If you mean that Omar and Elmi only lived together for a year or two after they were married, why don’t you say so? You know that she only got around to dissolving the marriage last year [i.e., in 2017] as she was preparing for bigger things.
You only describe describe Elmi as “a British citizen.” Where and when did they meet? Was he a British citizen at the time she married him?
Am I wrong in thinking that if Omar were an up and coming heroine of the conservative movement you might take a closer look at the question of who Ahmed Nur Said Elmi is and why Omar has treated the issue of her marriage to him as a public relations crisis about which she refuses to talk to the media (other than her extremely misleading comments to the City Pages reporter in 2016)?

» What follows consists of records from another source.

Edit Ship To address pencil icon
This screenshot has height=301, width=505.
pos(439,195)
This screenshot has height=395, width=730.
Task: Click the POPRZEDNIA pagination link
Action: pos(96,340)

I don’t understand your treatment of her marriage to husband number 1 either. As you know, she says that she married him “culturally” in 2002. You note that she has three children with him. You don’t note that she has lived with him since 2002 or that she has held him out at all times as her husband, although you do note that she got around to marrying him legally this year [i.e., in 2018] — again, as she was preparing for bigger things. You only describe him as “her current husband.”
What is the story? You dispense with the story as “complicated.” Does that mean husband number 1 is also husband number 3? Does that mean the situation might require further explanation? I’m sure Times readers could figure it out with a little help from you. Why not give them a chance?
I’d appreciate anything you might be willing to offer in response to these questions.
Not surprisingly, I didn’t hear back from Stolberg, but I continued to seethe about her story. I called and asked her why she failed to acknowledge the substance of the controversy. Stolberg told me (I am paraphrasing) that Omar’s election in the face of the controversy rendered the issue more or less moot.
Stolberg assumed that voters were in a position to make up their own minds. However that is hard for voters to do when reporters — to borrow Barone’s formulation — are “better at generating misinformation and falsehoods than at detecting them.”